Zwischen Handwerk und Historie Buntglasfenster für die Zukunft erhalten

Zum 125-jährigen Bestehen des Friedhofs im niedersächsischen Garbsen-Horst ließ die Kirchengemeinde das historische Buntglasfenster der Kapelle neu anfertigen. Die Kunstglasermeisterin Stefanie Schönlau rekonstruierte das Mannewitz-Motiv von 1956 und überführte es mit modernen Materialien in eine langlebige, zeitgemäße Glasgestaltung.

Das Fenster mit dem Titel "Drei Frauen am Grab" zeigt die biblische Szene der Auferstehung Jesu.
Das Fenster mit dem Titel "Drei Frauen am Grab" zeigt die biblische Szene der Auferstehung Jesu. - © Glas in Form/Stefanie Schönlau

Der Friedhof in Garbsen-Horst gehört zur evangelischen Kirchengemeinde Horst-Frielingen-Meyenfeld in der Region Hannover.

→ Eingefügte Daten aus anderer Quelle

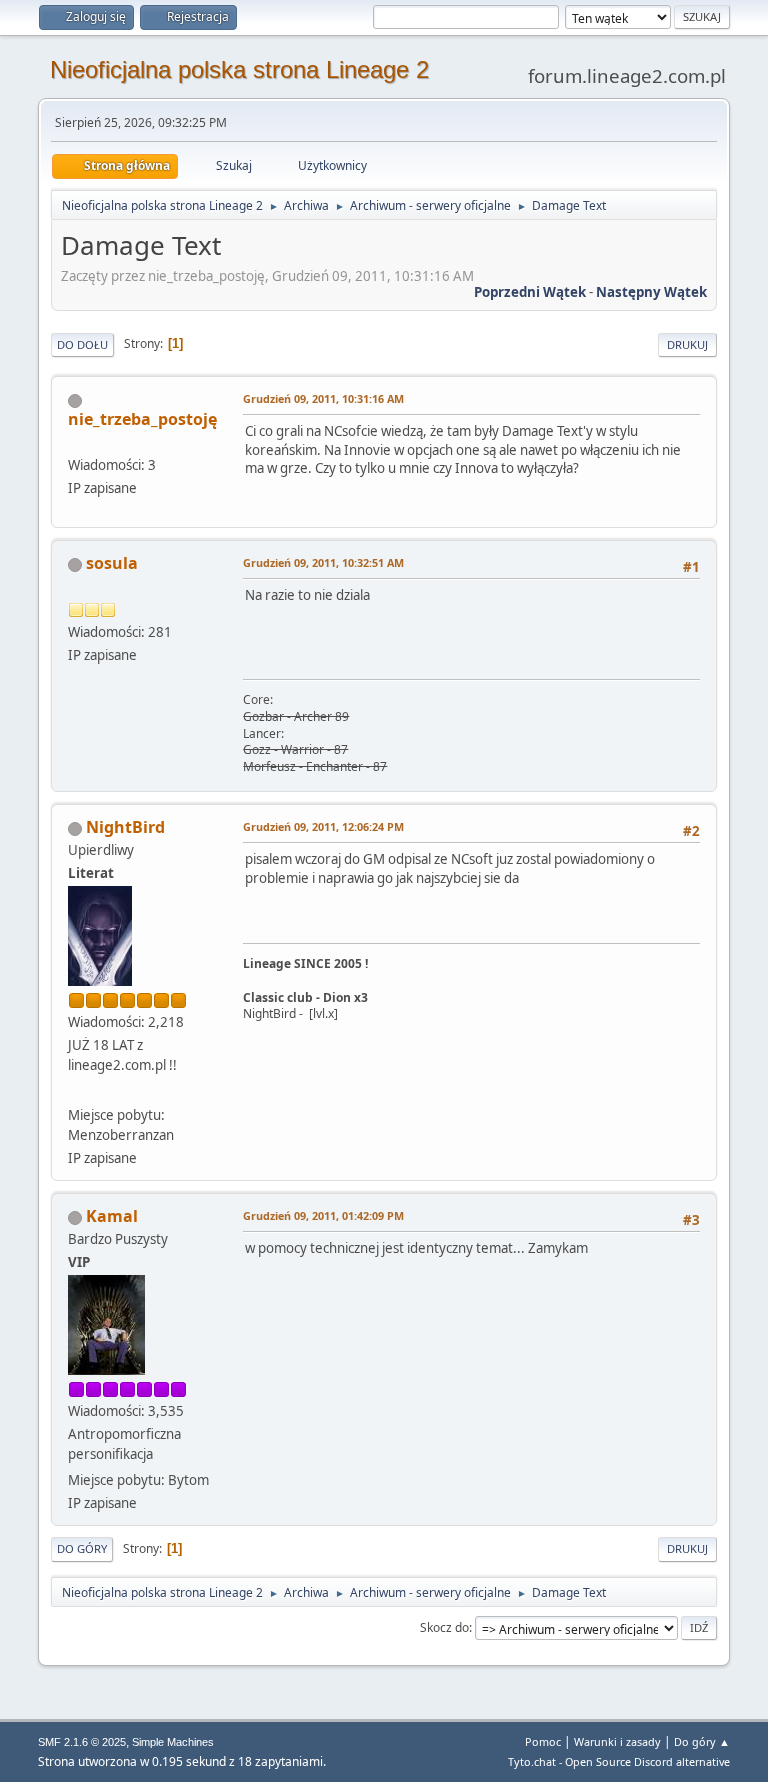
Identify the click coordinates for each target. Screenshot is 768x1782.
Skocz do (444, 1627)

Er wurde im Jahr 1900 angelegt und in den 1970er-Jahren erweitert. Die Kapelle bildet den Mittelpunkt zwischen den beiden Arealen. In den 1950er-Jahren erhielt sie eine Glaskunst, die oberhalb des Andachtbereichs installiert wurde.

Mit der Gestaltung und Umsetzung dieser Arbeit beauftragte die Gemeinde das Künstlerehepaar Fritz und Margot Mannewitz, das sich einen Namen in der Glas- und Kirchenmalerei gemacht hat. Das Fenster mit einem Durchmesser von 87 Zentimetern trägt den Titel "Drei Frauen am Grab" und zeigt die biblische Szene der Auferstehung Jesu. Dargestellt sind drei Frauen – Maria, Maria Kleophus und Maria Magdalena –, die zum Grab kommen, um Jesus zu salben. Sie finden es geöffnet und leer vor. Ein Engel erscheint ihnen und verkündet die Botschaft, dass Jesus auferstanden sei.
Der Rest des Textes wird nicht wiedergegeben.